---------- GIVEN PASSAGE ----------
Applicants to our Fellowship program often question the value of research. It is time consuming. It is not why I went to medical school. It will not directly affect my practice. These observations are legitimate, especially, early in a career when the value of research is difficult to see. However, a well designed and constructed clinical research enterprise is essential to the production of a well rounded surgeon.
Three concepts, in evolution, are going to define the landscape for the practice of clinical medicine in the foreseeable future:
- Patient Centered Medicine
- Personalized Medicine
- Information Technology
In 2001, the Institute of Medicine challenged the American health care system to become more patient- and family-centered, a model that widens our focus to embrace the needs of the patient as a whole. No longer is survival or hospital length of stay a sufficient benchmark. We must develop new benchmarks which incorporate life after acute care: return to function, and quality of life. Patient centered care places a premium on patient education, self-efficacy, family involvement, and emotional support.
---------- DATASET CONTENT ----------
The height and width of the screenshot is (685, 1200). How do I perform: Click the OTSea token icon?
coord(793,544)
----------
---------- DATASET CONTENT ----------
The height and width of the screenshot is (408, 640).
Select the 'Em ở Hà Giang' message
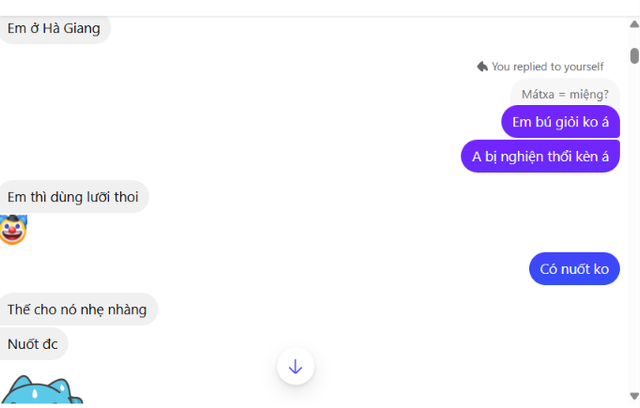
----------
---------- DATASET CONTENT ----------
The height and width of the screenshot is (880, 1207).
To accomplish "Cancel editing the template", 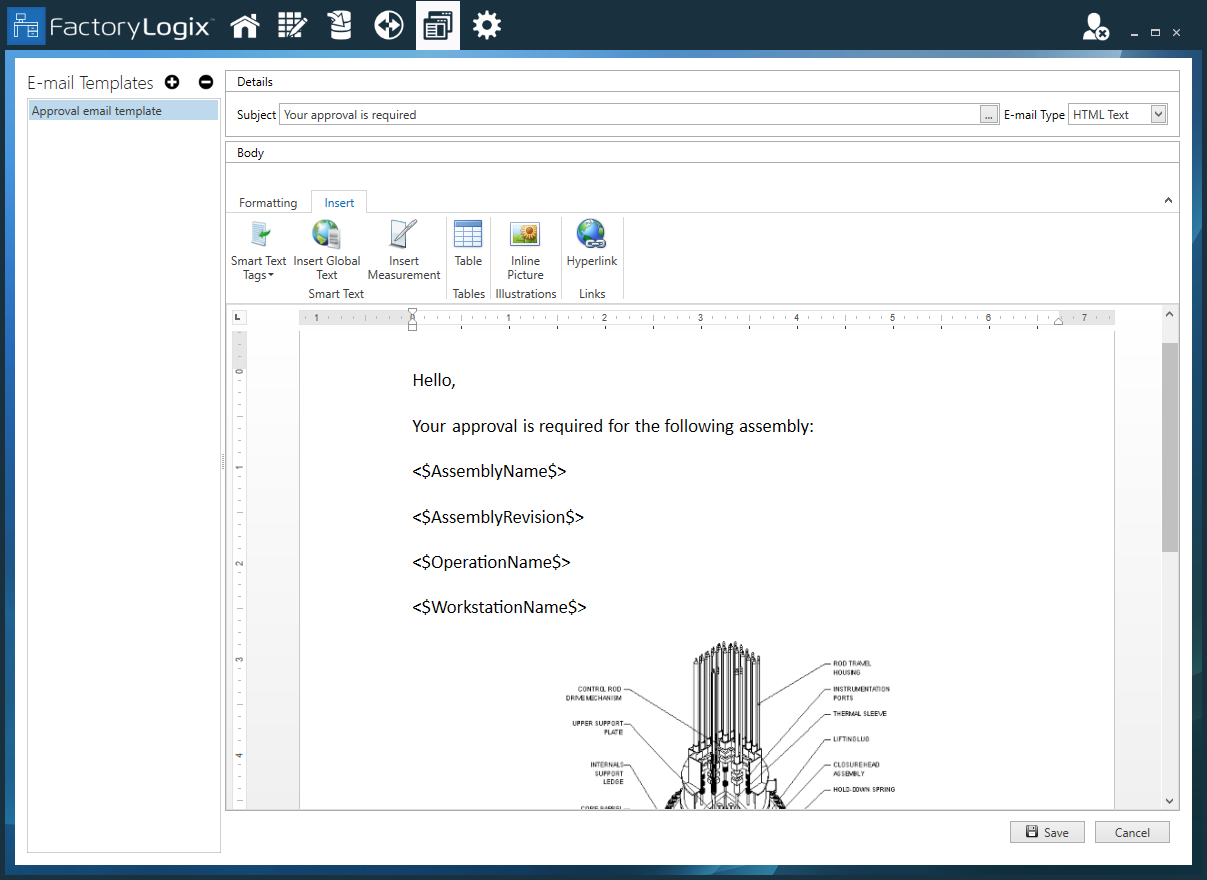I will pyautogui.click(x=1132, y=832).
----------
### WORK TO BE COMPLETED:
Continue the passage on the value of clinical research for surgeons in training, picking up after its last sentence.

### TASK RESULT:
In 2004 the National Institutes of Health made the development of personalized medicine a cornerstone of its funding priorities. In its most simple form, personalized medicine aims to discover how an individual's genetic, molecular and environmental context predicts the risk of disease and the response to therapy.
Today, we sit astride the first ripple of the information tsunami. Soon clinical information will overwhelm the physician's ability to process it. Detailed standardized medical records will be instantly available; medications will be tailored to the patient's genome; patient follow up will be internet based; and patient education will employ distance learning technology.
Our goal IS NOT to make every student, resident, or fellow, a career research professional.
It IS our goal to:
- Expose you to those foundational concepts upon which your successful practice will depend.
- Give you strategic exposure to research, not tactical intimacy.
- Expose you to study design so you can read the literature critically.
- Expose you to clinical informatics so you can identify robust decision support tools.
- Expose you to personalized medicine and its underlying science.
And finally, our goal is to expose you to patient centered care, so you appreciate the art of medicine. To achieve these goals we have created the Surgical Critical Care Research Platform.
The intensive care unit is a hostile research environment, filled with uncertainty, uncontrollable elements and regulatory challenges. All of these challenges create opportunity.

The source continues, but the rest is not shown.